Neue Wege aus der Sucht

Irsee | AZ | Mehr als 130 Pflegende kamen auf Einladung des Bildungswerks des Verbandes der bayerischen Bezirke in Kloster Irsee zusammen, um über neue Entwicklungen in der Arbeit mit suchtkranken Menschen zu diskutieren. Unter dem Motto 'Freiheit Sucht Grenzen' wurden verschiedene Behandlungskonzepte vorgestellt und auf ihre Praxistauglichkeit hin verglichen.

'Das Besondere an dieser Veranstaltung besteht in der Einbeziehung Betroffener, die ihre Erfahrungen mit Suchterkrankungen mit den pflegerisch tätigen Teilnehmern diskutieren', so Jürgen Hollick, Bildungsreferent des Verbandes der bayerischen Bezirke. Es sei 'eine Eigenheit psychiatrisch qualitätsvoller Pflege, dass sie den Betroffenen als Spezialisten seiner selbst betrachtet und aus den damit erhaltenen Erkenntnissen ihre Leistungsangebote entwickelt'. So fühlten sich die Betroffenen dann auch angenommen und verstanden, was eine Voraussetzung für positive Therapieerfolge sei.

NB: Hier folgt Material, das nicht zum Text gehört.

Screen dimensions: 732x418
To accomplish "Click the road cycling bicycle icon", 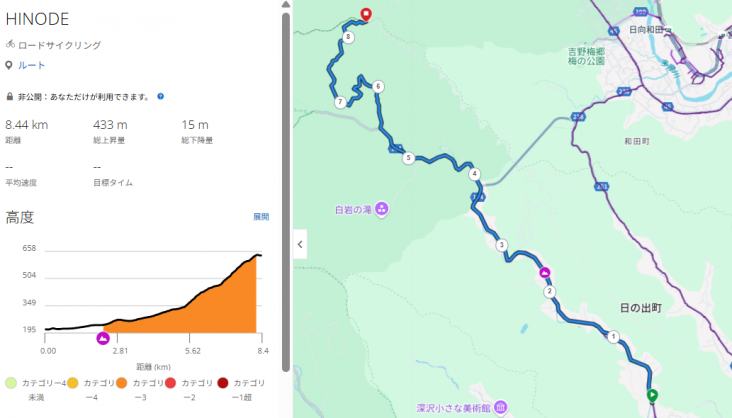I will coord(10,45).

Ziel der Pflege ist der suchtmittelfreie Alltag. Deshalb wurden auf der Tagung auch Wege aufgezeigt, wie Alltagsfertigkeiten vermittelt werden können, die suchtkranken Menschen oft abhanden gekommen sind. Präsentationen des Abbe-Pierre-Zentrums und der Drogenklinik Jump aus Augsburg zeigten die Arbeit bei der Versorgung chronisch Alkoholkranker und einer Einrichtung der Drogenhilfe.

Die mittlerweile 9. Fachtagung Pflege suchtkranker Menschen im Schwäbischen Tagungs- und Bildungszentrum Kloster Irsee erfreut sich hoher Nachfrage unter Psychiatrie-Fachleuten aus ganz Bayern und den angrenzenden Nachbarländern, so Hollick.